## WHAT IS REQUIRED
Every entry should be transcribed word for word, so that nothing is missing.

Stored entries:

■ ■ ■ ■

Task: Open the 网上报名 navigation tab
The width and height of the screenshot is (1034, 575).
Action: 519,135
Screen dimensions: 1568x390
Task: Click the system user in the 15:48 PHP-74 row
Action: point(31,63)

■ ■ ■ ■

## FINISHED TASK
Task: Open the 网上报名 navigation tab
The width and height of the screenshot is (1034, 575).
Action: 519,135
Screen dimensions: 1568x390
Task: Click the system user in the 15:48 PHP-74 row
Action: point(31,63)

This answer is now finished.